El fichaje de Lewis Hamilton por Ferrari sigue generando análisis dentro del paddock de la Fórmula 1, y ahora fue el exingeniero de la escudería, Rob Smedley, quien advirtió sobre la enorme presión que implica trabajar en Maranello. El británico señaló que la estructura del equipo italiano, su exposición mediática y las expectativas históricas pueden “romper” incluso a profesionales de primer nivel, por lo que ningún piloto está exento de ese escenario.
Smedley, quien trabajó durante años con Felipe Massa en Ferrari, explicó que ha visto a ingenieros muy capaces sucumbir ante ese entorno, lo que refleja el nivel de exigencia interna que existe en la escudería. Recalcó que el siete veces campeón del mundo tampoco es inmune a ese contexto, especialmente tras un primer año complicado en el que no consiguió subir al podio.
La adaptación de Hamilton ha sido más compleja de lo esperado desde su salida de Mercedes, ya que el cambio de cultura de trabajo, metodología y dinámica interna ha requerido tiempo. Durante su primera temporada con el conjunto italiano, su mejor resultado fue un cuarto lugar en varias carreras, así como una victoria en una prueba sprint, resultados que contrastaron con las expectativas generadas por su llegada.

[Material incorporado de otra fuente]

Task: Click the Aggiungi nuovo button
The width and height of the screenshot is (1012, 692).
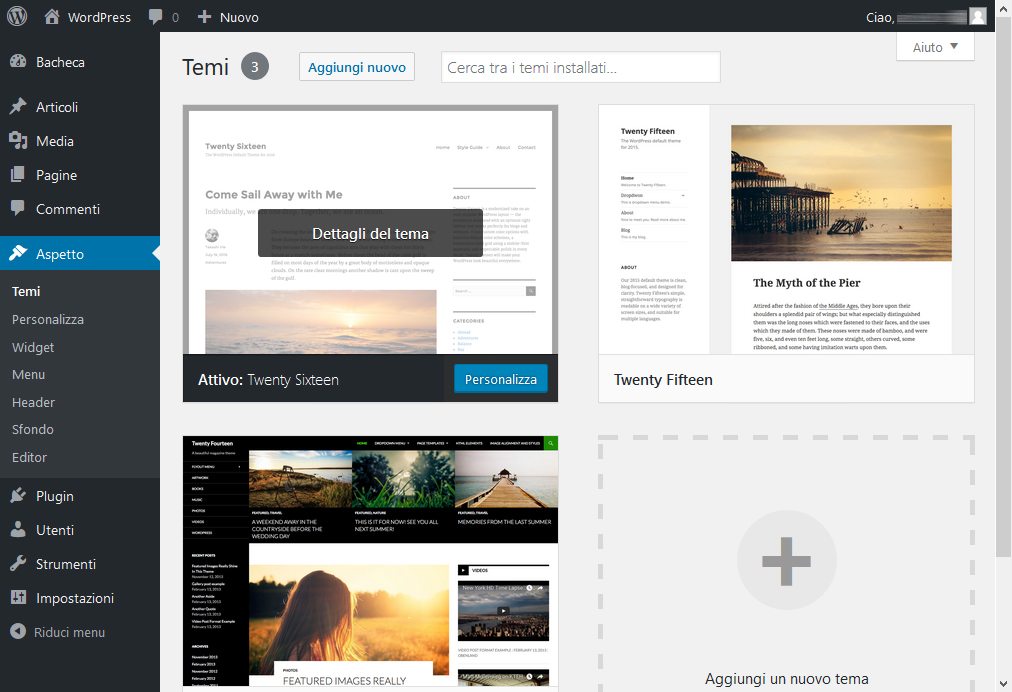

Hamilton y Ferrari están obligados a regresar a lo más alto
El ingeniero británico subrayó que en Ferrari la presión no solo proviene del rendimiento en pista, sino también del peso de la historia del equipo, la atención de los medios italianos y la pasión de los aficionados, factores que convierten cada resultado en un examen constante. Ese entorno, afirmó, puede impulsar o desgastar a los pilotos dependiendo de su capacidad para gestionarlo.
Pese a la advertencia, el proyecto entre Hamilton y Ferrari sigue siendo visto como una apuesta en la que la experiencia del campeón mundial y la necesidad del equipo de volver a luchar por títulos podrían converger si logran superar la etapa de adaptación y la presión que caracteriza a la escudería más laureada de la F1.